Which is why I think this is a powerful question that we should be asking ourselves: Who do I walk past? Who do I tend not to see?

Maybe it isn’t intentional. In most cases, I think that’s probably true. We don’t actively set out to ignore people as much as we slowly absorb that they aren’t worthy of our attention. We see how others interact with them and then we tend to model the same behavior, to mold ourselves to the behavior around us. If our mother or father never left small, thoughtful gifts out for the mail delivery person, why would we? If our older brother never spoke to the garbage truck workers even when he was playing catch with us in the alley and they came by, why would we? And if our grandparents never responded when a homeless person asked for money other than to shoo them away, why would we act differently?

The good news is, we can always learn to see the people who have previously gone unseen. In my own family of origin, this was actually anyone who identified as being homosexual. As a child, I had one Aunt who spent the majority of her life in a committed, monogamous relationship with one woman. When the laws in our state permitted it, she married her. Regardless, I was never allowed to spend time with either of them. On more than one occasion, when she and her wife purchased Christmas presents for my sisters and I, their nieces, my mother sent the gifts back unopened. Today that level of “unseeing” makes me see red.

My aunt is no longer living, but I wish I could apologize to her for all the ways my family chose not to see her.
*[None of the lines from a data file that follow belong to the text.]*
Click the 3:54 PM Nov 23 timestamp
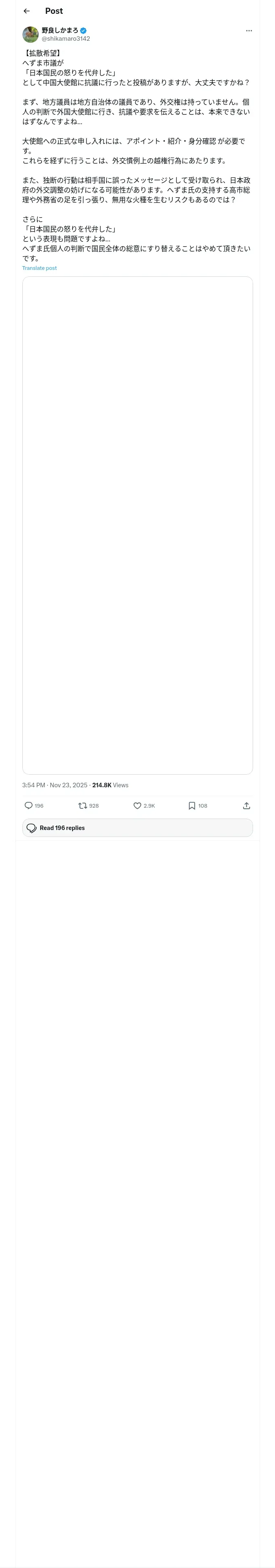 tap(55, 784)
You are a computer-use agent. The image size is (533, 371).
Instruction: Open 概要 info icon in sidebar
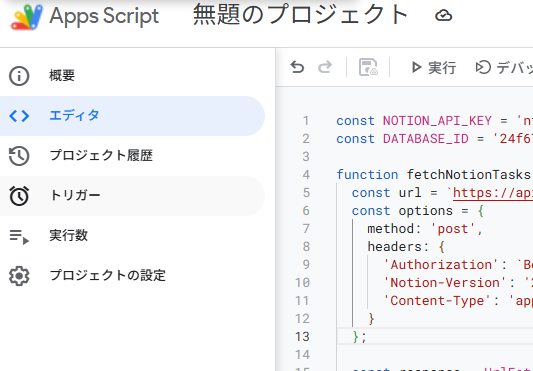(x=19, y=75)
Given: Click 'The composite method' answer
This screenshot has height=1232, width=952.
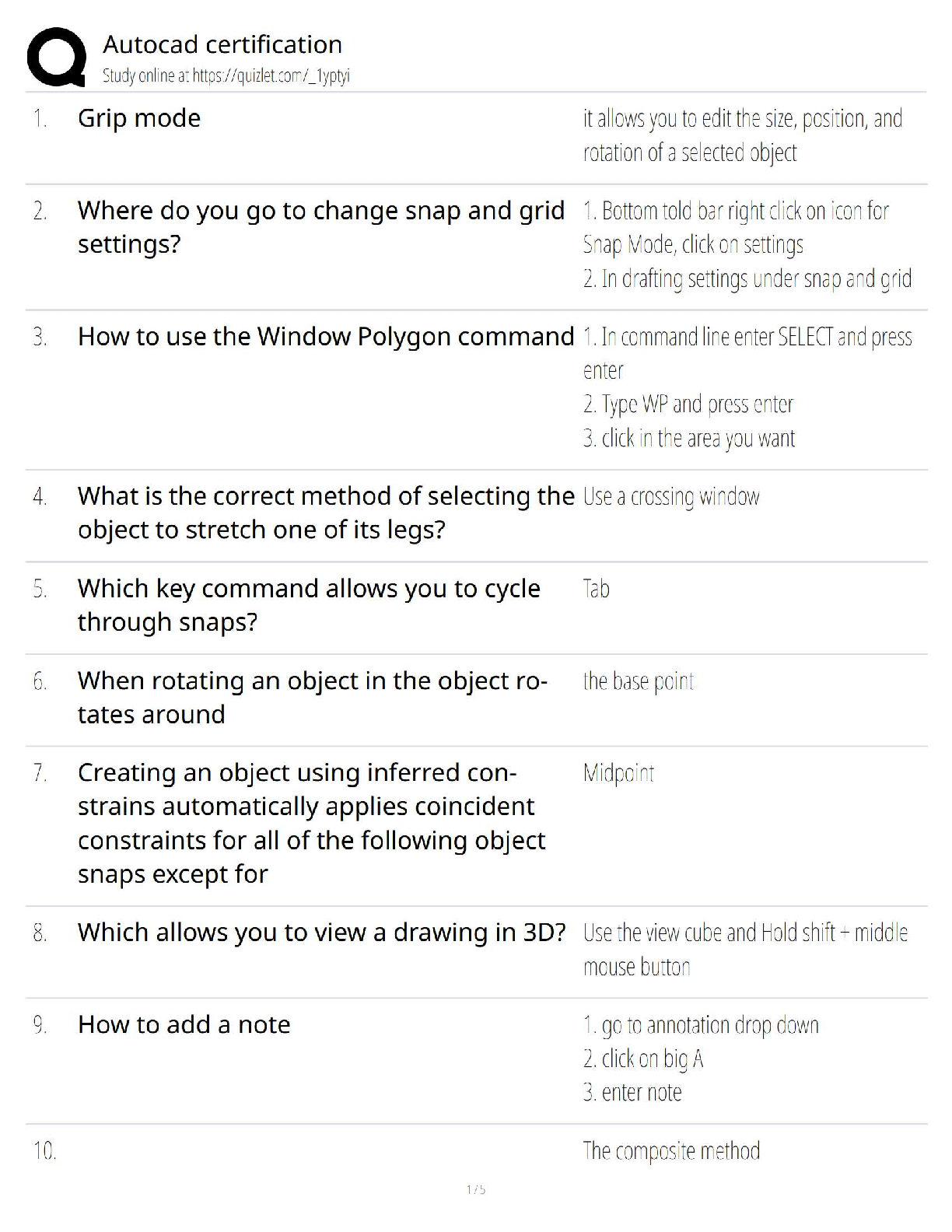Looking at the screenshot, I should coord(671,1151).
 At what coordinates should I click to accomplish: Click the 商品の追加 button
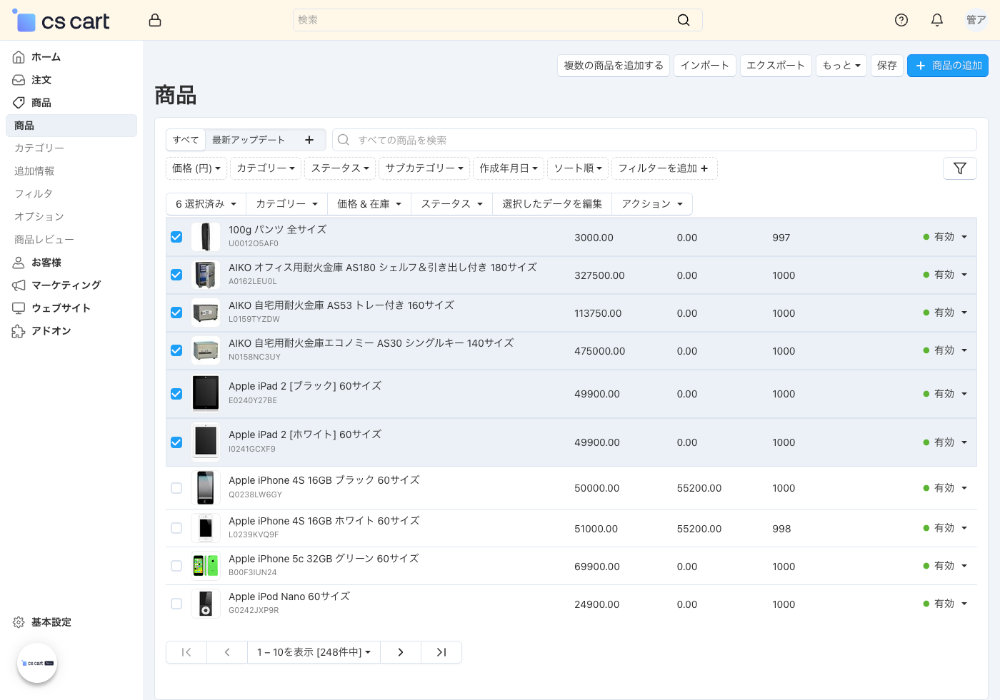947,65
As I got older, some of her gifts did make it through. A few books at Christmas, mainly with heartfelt inscriptions in them written from her. One of those was a collection of the works of the author Willa Cather. In the cover of that book, my aunt wrote these words: “Always know you can accomplish great things one step at a time.”
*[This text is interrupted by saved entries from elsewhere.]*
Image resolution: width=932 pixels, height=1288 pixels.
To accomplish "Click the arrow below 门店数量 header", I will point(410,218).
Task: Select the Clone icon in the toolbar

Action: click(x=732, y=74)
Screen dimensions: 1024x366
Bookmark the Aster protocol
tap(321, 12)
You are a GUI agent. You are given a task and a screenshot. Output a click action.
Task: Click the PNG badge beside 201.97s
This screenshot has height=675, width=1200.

When my second daughter was born, I named her Willa. It turned out that I loved those stories my aunt had gifted me. I’d gone on to major in creative writing in college and to pursue my own work as a writer afterward. In naming my daughter what I did, it’s as if I whispered, “I see you. Even the little things you did mattered.”

Today we keep things like granola bars, bottled water, and hand warmers in the car for whenever we see someone homeless on the streets. I’m trying to teach my daughters to see people, to really see them. There is no greater gift we can give. There is no greater gift we can also receive.

Challenges/Points:

  • One of the basic human needs is to feel seen by others. 

  • Each of us is raised with some level of not seeing a certain people group. It often isn’t malicious, it’s just a lack of awareness or knowledge.   

  • Once we’ve figured out who it is we tend to walk past, we can be intentional about NOT just walking past. We can make it a point to see them.

Questions:

  • When have you felt deeply and fully seen? 

  • Who is someone you tend to walk past? Is it a specific person or a general type of person?    

  • How can you go out of your way this week to let someone know that you really see them?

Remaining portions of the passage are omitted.